Peter laughs, and tilts his chin up to press a kiss into the underside of Wade’s jaw before he knows what he’s doing.
Wade’s hands clench into the gauze where he’s finishing tying it up. He drops the roll and flattens his palms over Peter’s back, rubbing down his sides until he hits the folded, tattered edge of the Spider-man suit. “D’you mean that?” he murmurs. “You gotta mean it, ‘cause I caught feelin’s for you.”
Peter pulls away from his neck, not quite sitting up on his own but with enough space to look Wade in the eyes. “I mean it,” he says, and he hasn’t really thought about it but he knows it’s true.
“For real?”
“I’m harboring your fugitive ass, aren’t I?”
Wade grins dopily, his lip still knitting together. “Yeah, you are,” he says happily.
Peter’s not sure who moves, but they sort of fall forward together, noses bumping and legs sliding and intertwined until they’re close enough that Wade can tilt Peter’s chin up with a hand on the side of his neck and catch his lips. Peter’s too beat, doesn’t have more energy than to open his mouth loosely under Wade’s, melt forward against him, let his mind buzz out to the feel of hot skin, the odd tingle of Wade’s lower lip still regenerating under his tongue.
Peter mumbles against Wade’s lips, “Bed.”
He feels Wade smile against him, and he manages to get his legs around Wade’s solid waist as he stands up from the couch, his elbows hooked over his shoulders and his hands on Wade’s skull, sucking on the smooth, soft skin behind his ear while Wade makes soft panting noises against the side of his face, hot helpless puffs of air that are making Peter’s muscles jelly.
Wade dumps him on the bed and follows him down, bracing himself above Peter with his arms on either side of his head. He hangs over him for a long second, eyes half-closed and lazy while he looks down at him. “You’re fucking beautiful, baby boy,” he says quietly. He leans down and kisses him, a slow drag of lips that feels like it lasts longer than Peter’s entire life up to this point, for how important it is.

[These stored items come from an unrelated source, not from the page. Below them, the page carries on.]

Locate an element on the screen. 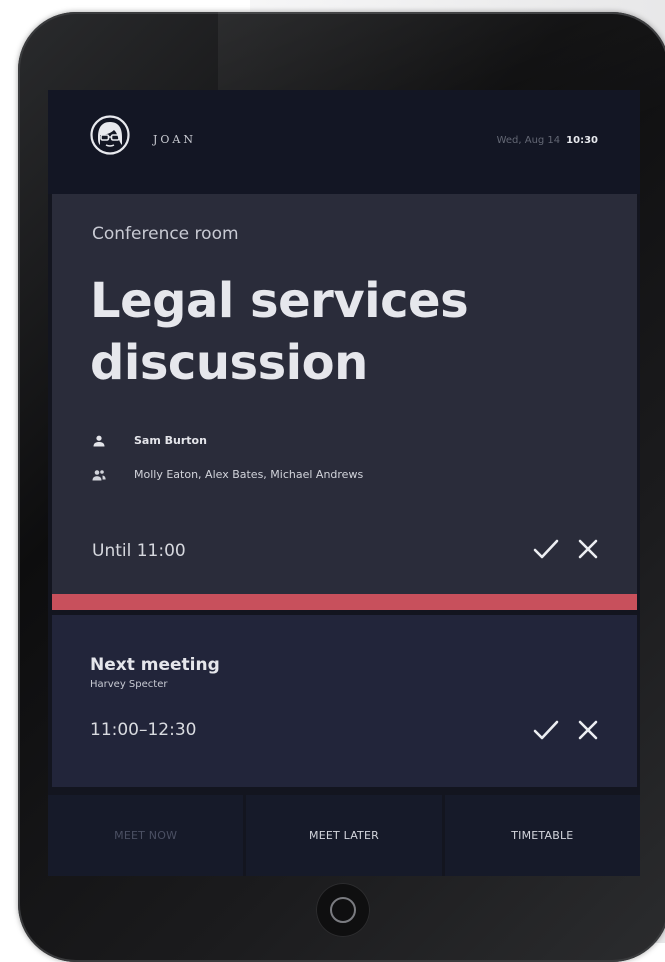 The width and height of the screenshot is (665, 962). current-time: 10:30 is located at coordinates (582, 140).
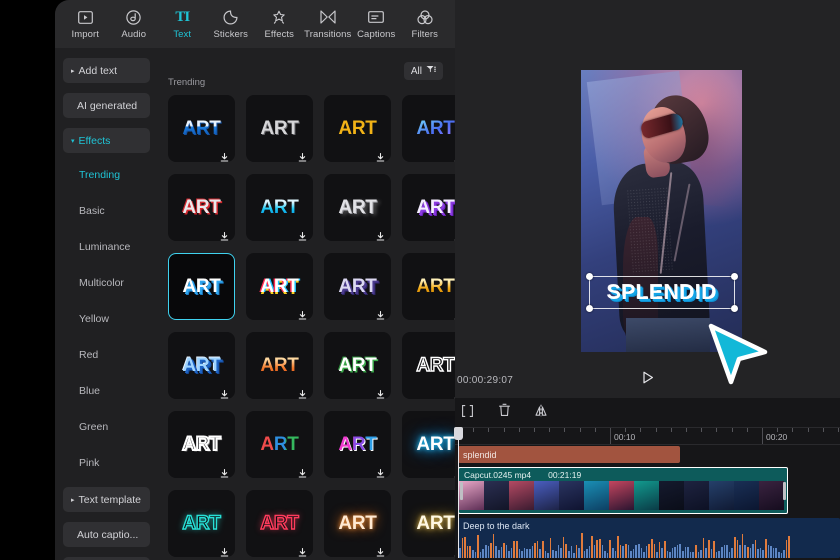  What do you see at coordinates (590, 276) in the screenshot?
I see `resize-handle-top-left` at bounding box center [590, 276].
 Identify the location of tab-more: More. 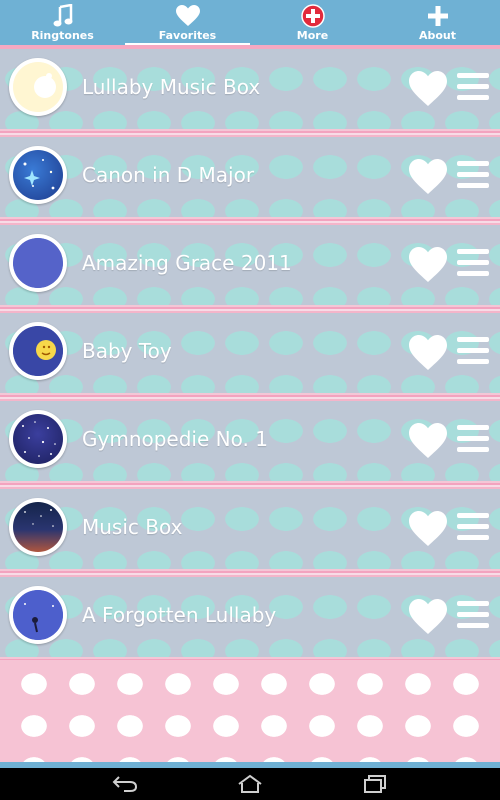
(312, 22).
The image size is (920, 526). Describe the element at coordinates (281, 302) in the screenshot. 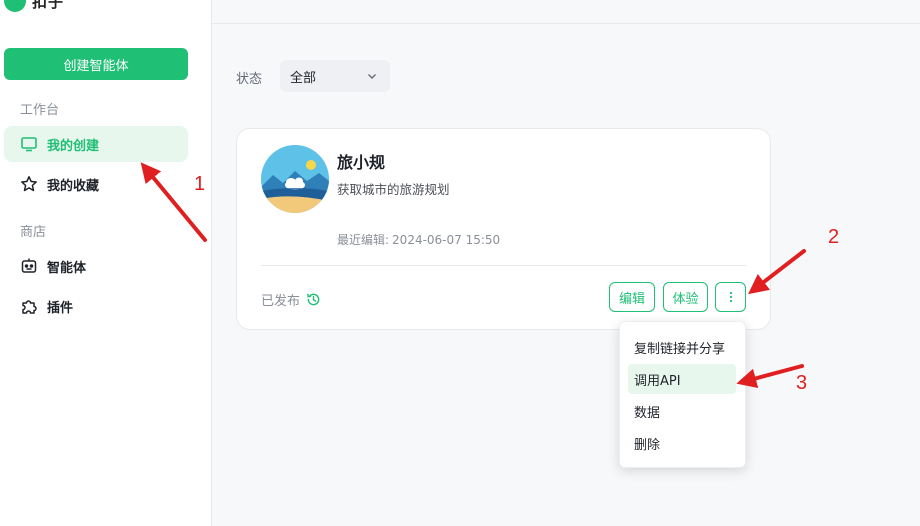

I see `publish-status-text: 已发布` at that location.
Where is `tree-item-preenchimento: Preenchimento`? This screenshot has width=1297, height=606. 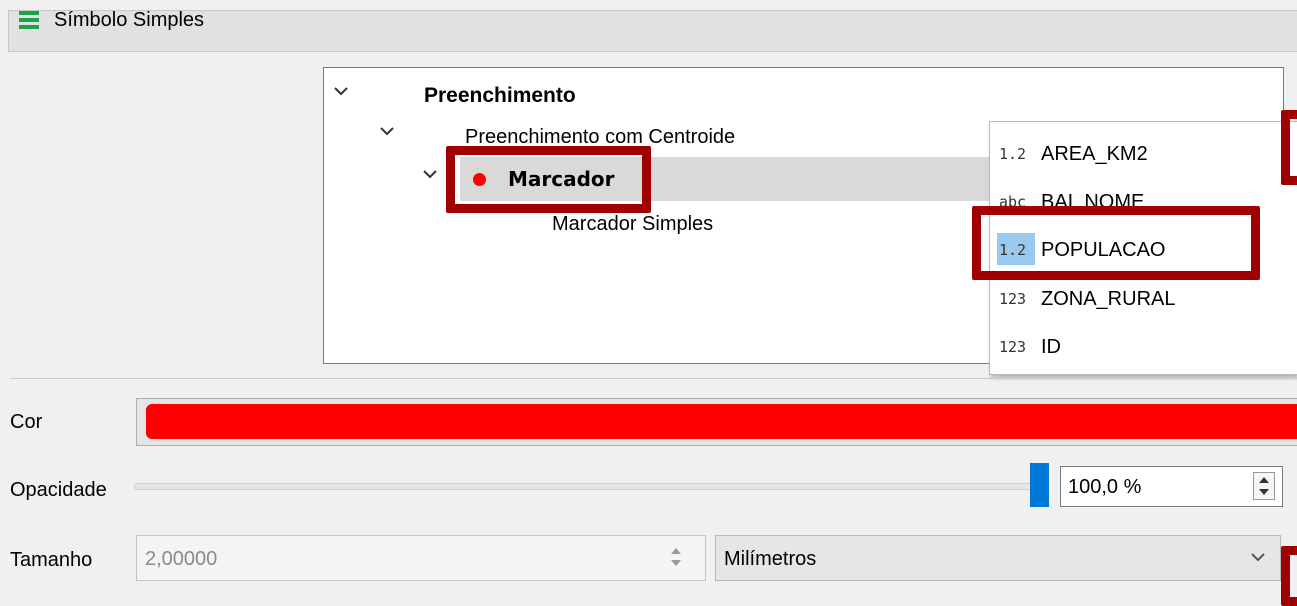 tree-item-preenchimento: Preenchimento is located at coordinates (500, 96).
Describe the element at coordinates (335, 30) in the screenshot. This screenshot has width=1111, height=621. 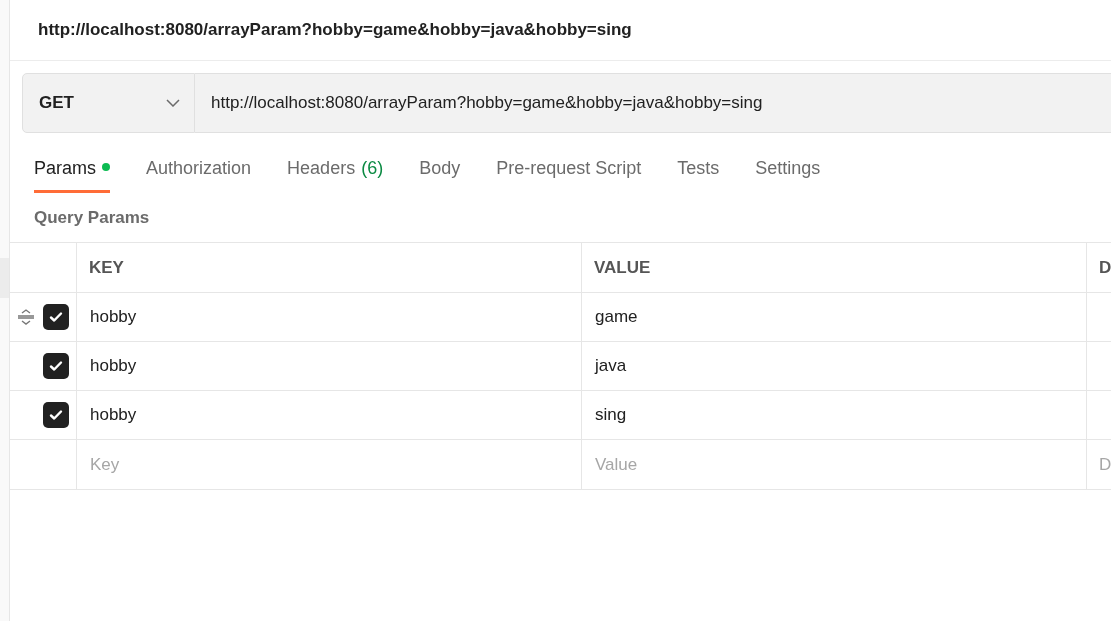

Peter’s heart is beating quadruple-time in his chest, and he doesn’t know what to do with this, doesn’t know where to put his hands or his lips, so he pulls Wade down on top of him and scoots back up to the pillows, manhandling him until Wade’s face is smooshed into his shoulder.
He presses a kiss into the top of his head. “I haven’t slept in three days,” he says.
Wade breathes out and flattens down across him, one hand coming up to bury itself in Peter’s hair. “Good thinking,” he says, from somewhere around the pillow and Peter’s neck, “sleep now, more energy for awesome sex later.”
Peter huffs out a laugh, and falls asleep tracing the raised skin over the broken line of Wade’s spine.